# TO DO:
Please copy the following data line for line, keeping every character the same.

Text and item location data
:::::
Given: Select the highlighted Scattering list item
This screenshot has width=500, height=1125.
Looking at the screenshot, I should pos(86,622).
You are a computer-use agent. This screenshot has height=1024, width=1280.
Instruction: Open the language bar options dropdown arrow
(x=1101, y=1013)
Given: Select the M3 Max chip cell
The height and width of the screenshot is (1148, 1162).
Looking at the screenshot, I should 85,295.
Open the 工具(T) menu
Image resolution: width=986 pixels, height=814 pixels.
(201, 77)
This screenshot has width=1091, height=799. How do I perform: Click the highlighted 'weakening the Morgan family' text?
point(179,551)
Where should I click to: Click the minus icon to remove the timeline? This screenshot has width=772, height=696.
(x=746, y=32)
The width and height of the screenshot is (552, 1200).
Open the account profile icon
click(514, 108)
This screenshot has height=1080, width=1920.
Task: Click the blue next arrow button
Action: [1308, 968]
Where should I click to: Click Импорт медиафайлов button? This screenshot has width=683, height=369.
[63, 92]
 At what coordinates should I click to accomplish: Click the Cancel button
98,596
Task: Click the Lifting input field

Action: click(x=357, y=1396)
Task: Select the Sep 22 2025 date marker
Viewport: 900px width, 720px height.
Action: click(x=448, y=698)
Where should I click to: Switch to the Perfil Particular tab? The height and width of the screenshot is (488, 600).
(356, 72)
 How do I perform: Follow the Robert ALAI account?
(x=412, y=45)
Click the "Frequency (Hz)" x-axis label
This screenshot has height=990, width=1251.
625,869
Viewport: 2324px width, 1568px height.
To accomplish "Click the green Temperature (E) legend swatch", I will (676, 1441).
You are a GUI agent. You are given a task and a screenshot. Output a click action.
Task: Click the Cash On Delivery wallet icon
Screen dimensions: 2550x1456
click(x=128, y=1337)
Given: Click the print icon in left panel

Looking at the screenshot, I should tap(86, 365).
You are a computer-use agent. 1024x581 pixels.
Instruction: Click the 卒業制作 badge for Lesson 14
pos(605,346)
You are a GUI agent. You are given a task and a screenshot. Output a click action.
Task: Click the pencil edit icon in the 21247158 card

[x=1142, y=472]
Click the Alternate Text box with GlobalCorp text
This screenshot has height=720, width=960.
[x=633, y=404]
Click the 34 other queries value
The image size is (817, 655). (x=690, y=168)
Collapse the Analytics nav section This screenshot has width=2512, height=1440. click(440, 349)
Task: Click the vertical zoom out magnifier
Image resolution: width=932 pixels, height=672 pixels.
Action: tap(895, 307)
:::::
# ANSWER FOR THIS EXERCISE:
Given: Select the highlighted Scattering list item
This screenshot has width=500, height=1125.
Looking at the screenshot, I should pos(86,622).
You are a computer-use agent. This screenshot has height=1024, width=1280.
Instruction: Open the language bar options dropdown arrow
(x=1101, y=1013)
Given: Select the M3 Max chip cell
The height and width of the screenshot is (1148, 1162).
Looking at the screenshot, I should 85,295.
Open the 工具(T) menu
Image resolution: width=986 pixels, height=814 pixels.
(201, 77)
This screenshot has width=1091, height=799. How do I perform: Click the highlighted 'weakening the Morgan family' text?
point(179,551)
Where should I click to: Click the minus icon to remove the timeline? This screenshot has width=772, height=696.
(x=746, y=32)
The width and height of the screenshot is (552, 1200).
Open the account profile icon
click(514, 108)
This screenshot has height=1080, width=1920.
Task: Click the blue next arrow button
Action: [1308, 968]
Where should I click to: Click Импорт медиафайлов button? This screenshot has width=683, height=369.
[63, 92]
 At what coordinates should I click to accomplish: Click the Cancel button
98,596
Task: Click the Lifting input field

Action: click(x=357, y=1396)
Task: Select the Sep 22 2025 date marker
Viewport: 900px width, 720px height.
Action: click(x=448, y=698)
Where should I click to: Switch to the Perfil Particular tab? The height and width of the screenshot is (488, 600).
(356, 72)
 How do I perform: Follow the Robert ALAI account?
(x=412, y=45)
Click the "Frequency (Hz)" x-axis label
This screenshot has height=990, width=1251.
625,869
Viewport: 2324px width, 1568px height.
To accomplish "Click the green Temperature (E) legend swatch", I will (676, 1441).
You are a GUI agent. You are given a task and a screenshot. Output a click action.
Task: Click the Cash On Delivery wallet icon
Screen dimensions: 2550x1456
click(x=128, y=1337)
Given: Click the print icon in left panel

Looking at the screenshot, I should tap(86, 365).
You are a computer-use agent. 1024x581 pixels.
Instruction: Click the 卒業制作 badge for Lesson 14
pos(605,346)
You are a GUI agent. You are given a task and a screenshot. Output a click action.
Task: Click the pencil edit icon in the 21247158 card

[x=1142, y=472]
Click the Alternate Text box with GlobalCorp text
This screenshot has height=720, width=960.
[x=633, y=404]
Click the 34 other queries value
The image size is (817, 655). (x=690, y=168)
Collapse the Analytics nav section This screenshot has width=2512, height=1440. click(440, 349)
Task: Click the vertical zoom out magnifier
Image resolution: width=932 pixels, height=672 pixels.
Action: tap(895, 307)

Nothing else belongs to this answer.